An Intergroup Randomised Trial of Rituximab Versus a Watch and Wait Strategy in Patients With Advanced Stage, Asymptomatic, Non-Bulky Follicular Lymphoma
OBJECTIVES:
Primary
- Compare time to initiation of systemic chemotherapy or radiotherapy in patients with
newly diagnosed, previously untreated, asymptomatic stage II-IV non-bulky follicular
non-Hodgkin's lymphoma treated with rituximab vs observation only.
Secondary
- Compare the frequency of clinical spontaneous remission in patients treated with these
regimens.
- Compare overall and cause-specific survival of patients treated with these regimens.

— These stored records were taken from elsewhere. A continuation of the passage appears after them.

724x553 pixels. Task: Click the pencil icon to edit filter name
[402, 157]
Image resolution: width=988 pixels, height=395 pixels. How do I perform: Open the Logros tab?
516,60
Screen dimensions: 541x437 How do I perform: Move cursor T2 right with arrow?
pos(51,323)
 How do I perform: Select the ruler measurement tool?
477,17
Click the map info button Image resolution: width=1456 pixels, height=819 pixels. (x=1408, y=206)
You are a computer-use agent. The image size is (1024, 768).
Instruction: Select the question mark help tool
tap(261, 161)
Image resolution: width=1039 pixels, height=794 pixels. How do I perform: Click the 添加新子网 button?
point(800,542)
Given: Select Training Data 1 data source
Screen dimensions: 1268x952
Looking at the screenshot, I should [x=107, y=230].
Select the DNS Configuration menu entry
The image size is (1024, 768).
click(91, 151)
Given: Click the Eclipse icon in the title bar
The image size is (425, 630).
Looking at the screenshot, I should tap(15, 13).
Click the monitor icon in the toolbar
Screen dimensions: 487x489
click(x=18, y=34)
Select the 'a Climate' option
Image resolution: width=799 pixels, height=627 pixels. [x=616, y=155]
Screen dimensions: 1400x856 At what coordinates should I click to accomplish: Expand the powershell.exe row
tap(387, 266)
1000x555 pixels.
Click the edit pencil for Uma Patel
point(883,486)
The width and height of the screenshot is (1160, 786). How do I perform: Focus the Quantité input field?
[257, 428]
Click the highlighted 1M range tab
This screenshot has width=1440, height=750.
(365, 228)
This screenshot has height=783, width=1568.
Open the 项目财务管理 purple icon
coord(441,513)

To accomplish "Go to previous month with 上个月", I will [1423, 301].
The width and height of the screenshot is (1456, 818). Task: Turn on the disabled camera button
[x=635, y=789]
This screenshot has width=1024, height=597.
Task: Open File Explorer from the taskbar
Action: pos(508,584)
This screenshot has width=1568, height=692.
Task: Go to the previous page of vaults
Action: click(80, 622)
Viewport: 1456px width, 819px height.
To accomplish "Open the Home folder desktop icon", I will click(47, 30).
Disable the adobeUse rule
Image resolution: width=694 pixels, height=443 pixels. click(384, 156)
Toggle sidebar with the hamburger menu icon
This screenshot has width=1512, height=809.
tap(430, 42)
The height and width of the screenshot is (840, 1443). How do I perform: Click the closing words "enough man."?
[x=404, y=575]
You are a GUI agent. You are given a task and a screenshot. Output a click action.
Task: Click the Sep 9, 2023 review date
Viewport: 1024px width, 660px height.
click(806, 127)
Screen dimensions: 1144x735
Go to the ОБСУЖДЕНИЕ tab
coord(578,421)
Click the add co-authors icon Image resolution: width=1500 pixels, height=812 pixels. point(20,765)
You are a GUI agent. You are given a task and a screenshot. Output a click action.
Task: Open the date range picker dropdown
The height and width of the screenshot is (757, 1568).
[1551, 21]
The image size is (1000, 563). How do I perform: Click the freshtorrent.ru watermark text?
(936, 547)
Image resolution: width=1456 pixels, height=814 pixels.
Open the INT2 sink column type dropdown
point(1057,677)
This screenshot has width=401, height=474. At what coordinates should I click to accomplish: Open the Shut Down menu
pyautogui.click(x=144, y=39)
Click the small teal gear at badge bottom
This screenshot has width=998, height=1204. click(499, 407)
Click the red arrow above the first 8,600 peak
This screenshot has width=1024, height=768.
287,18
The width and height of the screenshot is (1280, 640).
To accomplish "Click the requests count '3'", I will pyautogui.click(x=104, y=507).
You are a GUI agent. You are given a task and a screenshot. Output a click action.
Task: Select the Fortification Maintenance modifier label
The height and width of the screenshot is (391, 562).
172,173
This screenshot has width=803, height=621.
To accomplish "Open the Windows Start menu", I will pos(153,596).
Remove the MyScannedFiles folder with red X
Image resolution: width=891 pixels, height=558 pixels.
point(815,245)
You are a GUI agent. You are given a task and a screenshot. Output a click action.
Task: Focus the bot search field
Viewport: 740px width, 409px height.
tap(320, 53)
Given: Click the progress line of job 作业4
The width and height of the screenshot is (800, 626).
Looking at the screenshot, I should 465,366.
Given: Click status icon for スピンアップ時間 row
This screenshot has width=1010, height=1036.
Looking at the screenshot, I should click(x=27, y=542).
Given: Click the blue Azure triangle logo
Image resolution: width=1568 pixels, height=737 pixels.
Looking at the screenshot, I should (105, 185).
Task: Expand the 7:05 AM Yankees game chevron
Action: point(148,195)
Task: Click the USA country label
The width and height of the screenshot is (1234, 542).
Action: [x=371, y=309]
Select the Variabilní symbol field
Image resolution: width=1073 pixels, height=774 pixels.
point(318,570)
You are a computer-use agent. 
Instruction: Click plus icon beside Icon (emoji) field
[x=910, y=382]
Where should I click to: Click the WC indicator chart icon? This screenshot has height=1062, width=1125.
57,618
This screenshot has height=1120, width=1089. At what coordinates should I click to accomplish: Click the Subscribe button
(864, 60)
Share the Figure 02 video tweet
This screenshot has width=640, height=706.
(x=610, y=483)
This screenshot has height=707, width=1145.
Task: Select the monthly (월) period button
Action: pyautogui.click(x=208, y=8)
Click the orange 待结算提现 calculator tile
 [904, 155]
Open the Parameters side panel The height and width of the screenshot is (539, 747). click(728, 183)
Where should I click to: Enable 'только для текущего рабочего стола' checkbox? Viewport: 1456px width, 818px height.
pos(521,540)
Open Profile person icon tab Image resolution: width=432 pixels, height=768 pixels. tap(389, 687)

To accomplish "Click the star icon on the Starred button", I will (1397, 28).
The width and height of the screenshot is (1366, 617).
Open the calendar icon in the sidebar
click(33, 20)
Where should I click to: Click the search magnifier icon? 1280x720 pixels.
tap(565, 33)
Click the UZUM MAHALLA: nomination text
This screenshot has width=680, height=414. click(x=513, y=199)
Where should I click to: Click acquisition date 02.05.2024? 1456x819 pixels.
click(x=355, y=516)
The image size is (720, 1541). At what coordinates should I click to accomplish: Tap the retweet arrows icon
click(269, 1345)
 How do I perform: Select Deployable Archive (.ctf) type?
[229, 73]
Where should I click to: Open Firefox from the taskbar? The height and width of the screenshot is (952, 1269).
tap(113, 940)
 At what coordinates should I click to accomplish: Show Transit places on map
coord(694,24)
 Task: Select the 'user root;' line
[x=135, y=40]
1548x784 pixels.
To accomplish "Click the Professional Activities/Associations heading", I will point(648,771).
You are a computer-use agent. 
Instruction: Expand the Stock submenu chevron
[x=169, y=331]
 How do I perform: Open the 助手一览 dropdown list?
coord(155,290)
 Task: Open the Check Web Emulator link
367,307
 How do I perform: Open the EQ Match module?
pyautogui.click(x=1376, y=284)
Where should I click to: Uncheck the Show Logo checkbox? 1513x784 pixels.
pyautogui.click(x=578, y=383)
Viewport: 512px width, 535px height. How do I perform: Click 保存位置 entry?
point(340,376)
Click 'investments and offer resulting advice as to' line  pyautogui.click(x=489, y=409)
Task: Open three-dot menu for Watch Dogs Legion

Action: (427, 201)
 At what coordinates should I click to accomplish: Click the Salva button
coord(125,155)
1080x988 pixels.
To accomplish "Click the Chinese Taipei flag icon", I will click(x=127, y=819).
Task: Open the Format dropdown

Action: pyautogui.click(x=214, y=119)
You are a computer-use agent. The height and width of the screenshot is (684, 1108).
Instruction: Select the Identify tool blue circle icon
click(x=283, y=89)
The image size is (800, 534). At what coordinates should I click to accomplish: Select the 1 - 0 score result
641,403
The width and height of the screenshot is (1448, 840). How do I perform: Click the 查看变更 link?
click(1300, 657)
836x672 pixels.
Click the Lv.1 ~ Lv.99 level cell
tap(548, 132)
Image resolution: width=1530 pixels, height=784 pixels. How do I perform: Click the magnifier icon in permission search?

- Determine the effect of rituximab on complete and partial response in patients treated
with subsequent systemic chemotherapy.
- Compare quality of life, in terms of functional well-being and anxiety and depression,
of patients treated with these regimens.
OUTLINE: This is a randomized, multicenter study. Patients are stratified according to
participating center, disease grade (1 vs 2 vs 3a), disease stage (II vs III vs IV), and
age. Patients are randomized to 1 of 3 treatment arms.
- Arm I: Patients undergo observation only until disease progression.
- Arm II: Patients receive induction rituximab IV on day 1. Treatment repeats weekly for
up to 4 weeks.
- Arm III: Patients receive induction rituximab as in arm II. Patients then receive
maintenance rituximab IV once on day 1 of weeks 12, 20, 28, 36, 44, 52, 60, 68, 76, 84,
92, and 100.
In all arms, treatment continues in the absence of unacceptable toxicity or disease
progression requiring systemic chemotherapy* or radiotherapy.
NOTE: *Rituximab administration in arm I is considered initiation of systemic chemotherapy
Quality of life is assessed at baseline (before and after randomization), every 2 months for
2 years, and then every 6 months for 2 years.
Patients are followed every 2 months for 2 years and then every 3 months thereafter.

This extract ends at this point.